Updated on July 09, 2022

Comments

loremIpsum1771 almost 2 years

I took discrete math (in which I learned about master theorem, Big Theta/Omega/O) a while ago and I seem to have forgotten the difference between O(logn) and O(2^n) (not in the theoretical sense of Big Oh). I generally understand that algorithms like merge and quick sort are O(nlogn) because they repeatedly divide the initial input array into sub arrays until each sub array is of size 1 before recursing back up the tree, giving a recursion tree that is of height logn + 1. But if you calculate the height of a recursive tree using n/b^x = 1 (when the size of the subproblem has become 1 as was stated in an answer here) it seems that you always get that the height of the tree is log(n).
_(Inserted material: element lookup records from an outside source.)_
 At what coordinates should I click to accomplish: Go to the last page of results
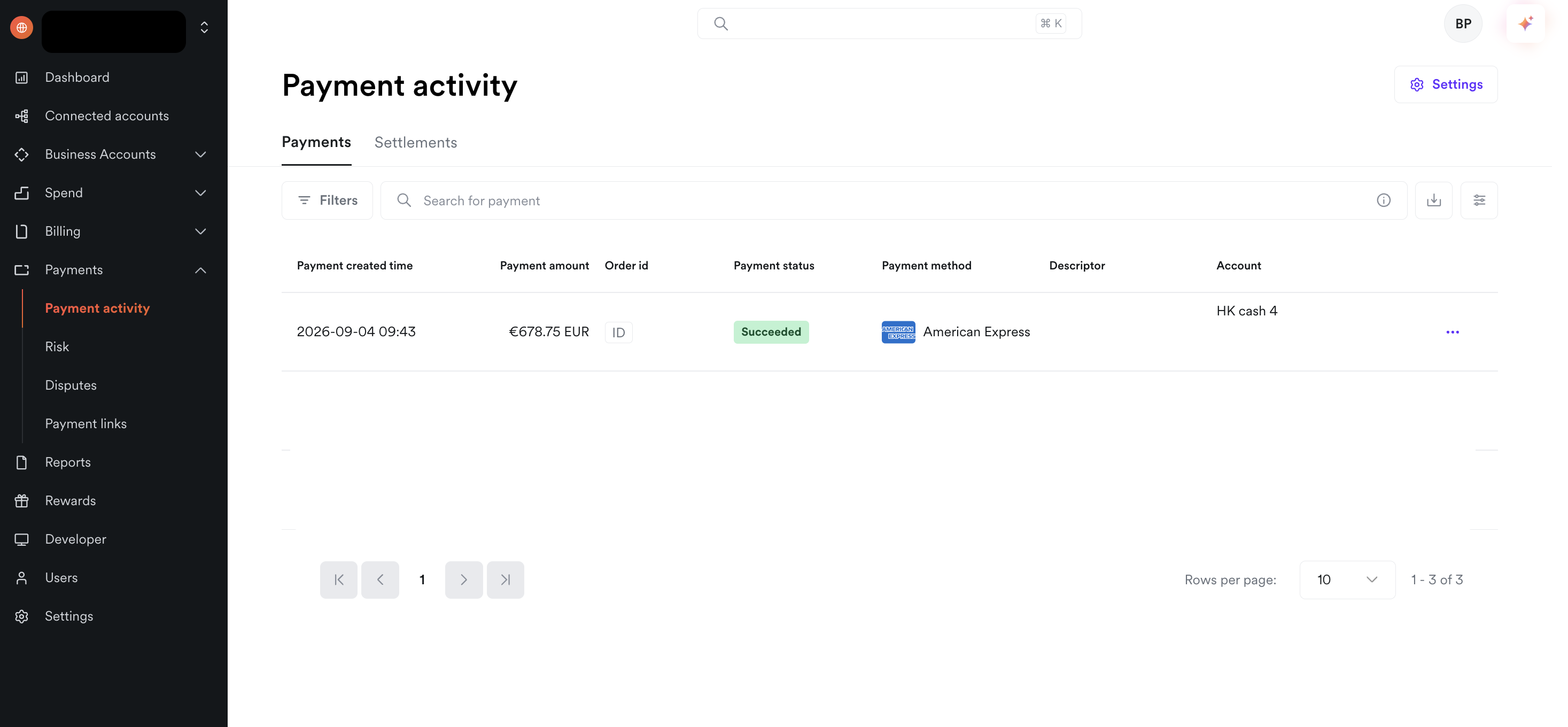coord(505,579)
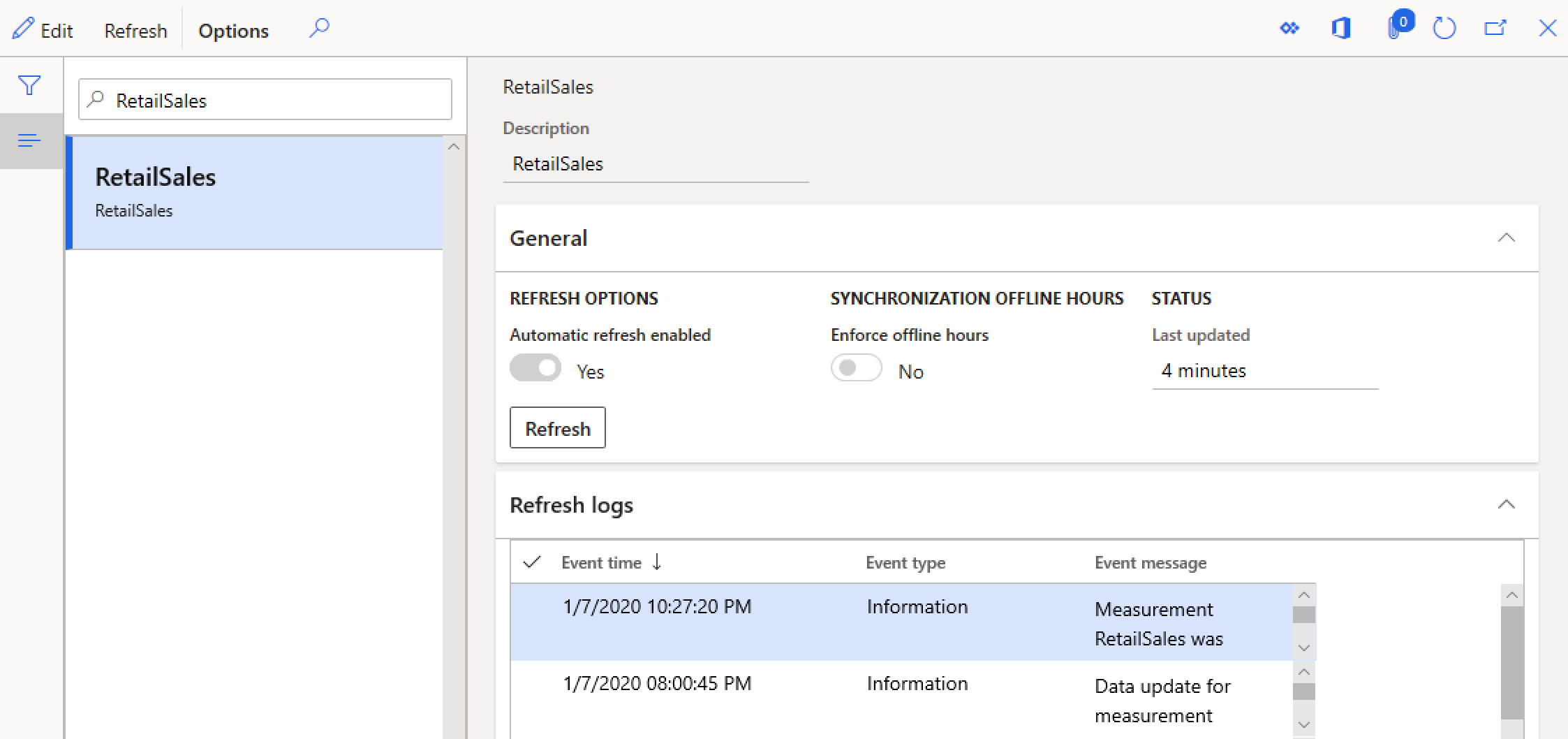Open the filter pane icon

29,85
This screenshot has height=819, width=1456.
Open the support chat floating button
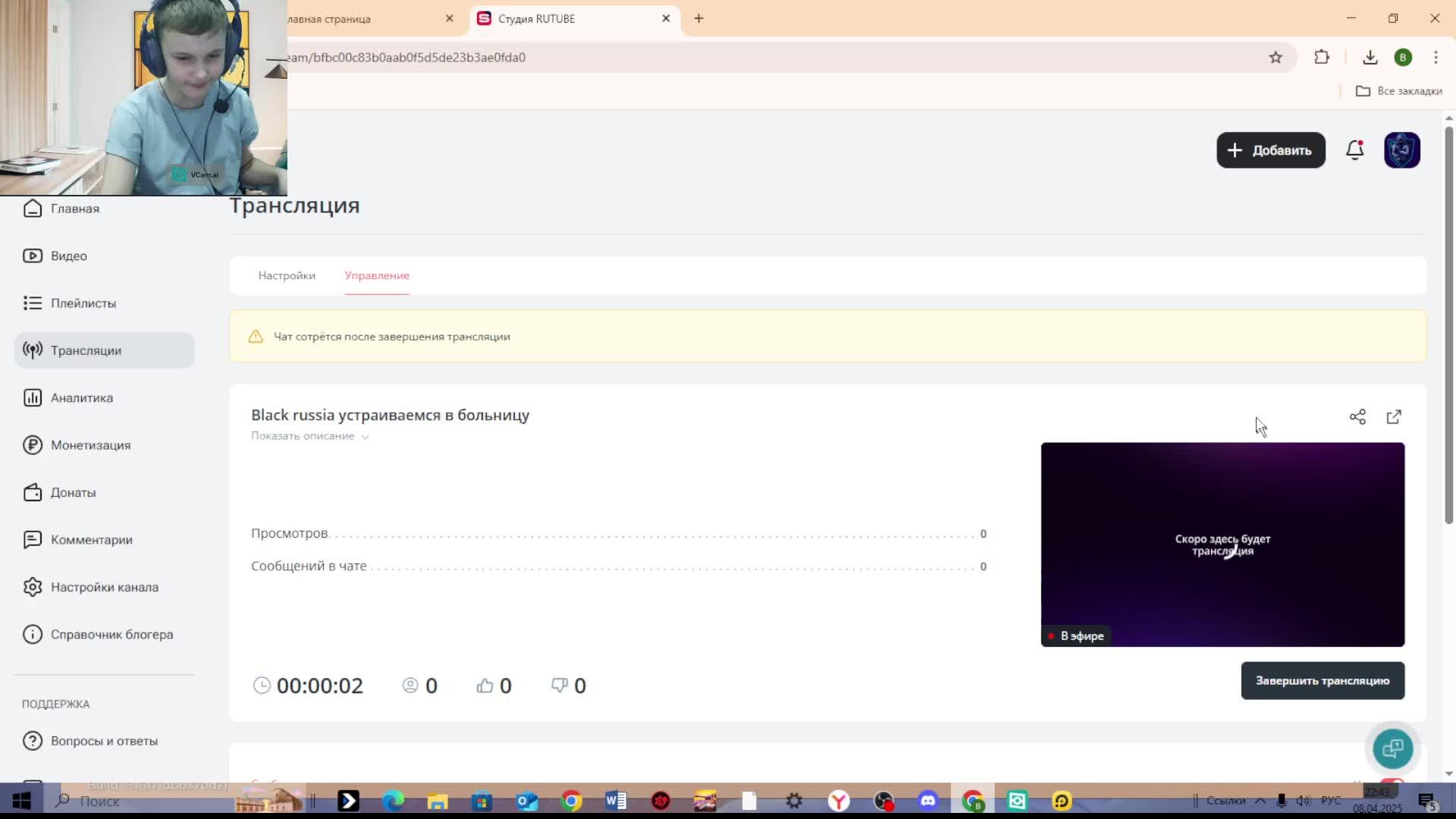(x=1393, y=748)
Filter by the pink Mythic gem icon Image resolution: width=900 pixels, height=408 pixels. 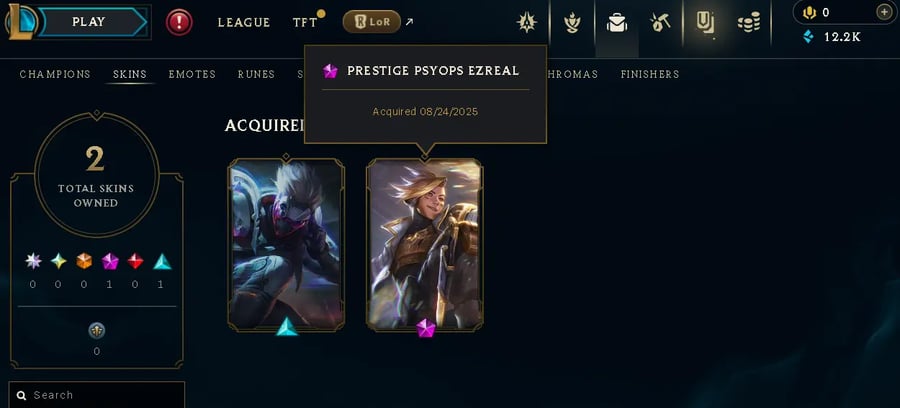click(110, 262)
If you solve the Fibonacci sequence using recursion, I would think that you would also get a tree of size logn, but for some reason, the Big O of the algorithm is O(2^n). I was thinking that maybe the difference is because you have to remember all of the fib numbers for each subproblem to get the actual fib number meaning that the value at each node has to be recalled, but it seems that in merge sort, the value of each node has to be used (or at least sorted) as well. This is unlike binary search, however, where you only visit certain nodes based on comparisons made at each level of the tree so I think this is where the confusion is coming from.
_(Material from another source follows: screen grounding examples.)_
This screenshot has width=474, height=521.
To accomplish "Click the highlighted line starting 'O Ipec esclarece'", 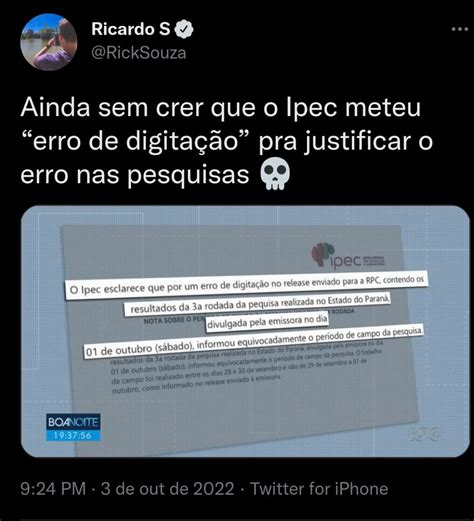I will click(246, 285).
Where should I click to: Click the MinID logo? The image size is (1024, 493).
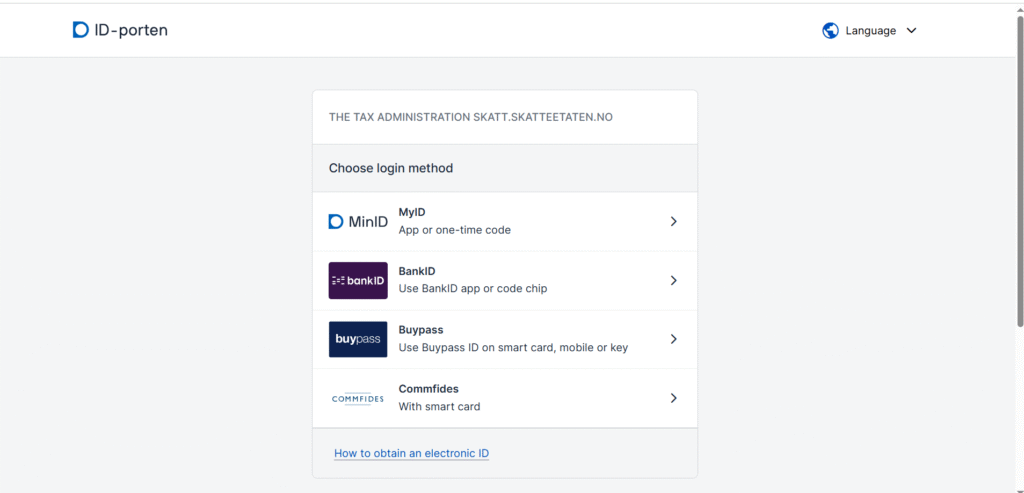tap(358, 222)
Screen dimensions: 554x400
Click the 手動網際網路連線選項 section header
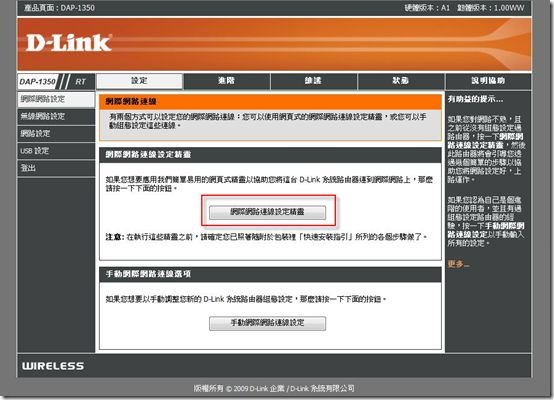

So specifically, what causes the Fibonacci sequence to have a different time complexity than algorithms like merge/quick sort?
Codor over 8 years

@greybeard Thanks for the remark; I have corrected the typo.
loremIpsum1771 over 8 years

It seems that some of the other answers are suggesting that the difference is in the fact that algorithms like merge sort get to their base condition by reducing the input size by a factor for each recursive call while algorithms like Fibonacci and Towers of Hanoi only reduce the size by addition/subtraction each time, getting to the base case a lot slower. But you're saying that the repeated computations (which can be solved by DP/Memoization) is what causes the difference? Or is it both?
William over 8 years

The problem lies on the fact that the same problem is repeated. This is a recursive implementation of the sum of the first N numbers: S(N) = N + S(N-1), the base case being S(0) = 0. The reduction is by addition/subtraction, however this is O(N).
interjay over 8 years

The recursive algorithm is exponential, not quadratic. Where do you get n^2/2 from?
guillaume girod-vitouchkina over 8 years

@interjay - abolutely 2^N
William over 8 years

Notice that, of course, if you add memoization then Fibonacci becomes O(n).
interjay over 8 years

More accurately, about 1.618^n.
loremIpsum1771 over 8 years

So because the fib sequence simply decrements for each recursive call, it height of the tree would be linear as opposed to logarithmic like for merge sort which repeatedly halves the input size. And the width of the tree is specifically **2**^k because there are two recursive calls in the return statement and because there are repeated subproblems being solved?
kfx over 8 years

Yes, there are k levels (because for each i, fib(i) evaluates fib(i-1)), and O(2^k) leaves, because i+1 level of the tree has approximately twice as many nodes as the i-th level.
loremIpsum1771 over 8 years

Is drawing out the recursive tree the only way to know that the i+1 has twice as many nodes as the previous level? I'm just trying to get the intuition for the width?
kfx over 8 years

No, but the drawing makes things much easier. The important thing to notice is that each call of fib spawns two more calls of fib for all except very small values (<=2). Therefore the next level has twice as much fib calls. Same thing of course happens with mergesort, quicksort, etc. The shape of the recursion tree is basically the same (a binary tree) for many different functions.
loremIpsum1771 over 8 years

Oh ok, I'm starting to get it now. So essentially, since each call makes 2 other calls at each tree level k, it is O(2^k) and it would be O(3^k) or O(4^k) if there were 3 or four calls, respectively,made at each node. And even though algorithms like merge sort have the same recursion trees as fib, it seems the difference is in the operation being done. Since fib requires the summing of all of the nodes on each level (which is 2^n), it is O(2^n). If divide and conquer algos required this summing as well, they would also be exponential right?
kfx over 8 years

I don't see why you think the operation would make a large difference. Actually, merging a list of sorted number is a far more complex more operation than adding two numbers, isn't it? Focus on the size of the tree - it's the necessary and sufficient difference. I'll expand the answer with a more rigorous math.
loremIpsum1771 over 8 years

Makes sense, that's what I was getting at. Divide and Conquer Algorithms divide the input at each step while algorithms like Fibonacci don't, creating more input at each successive step, thus, growing the size (width) of the tree with each recursive call.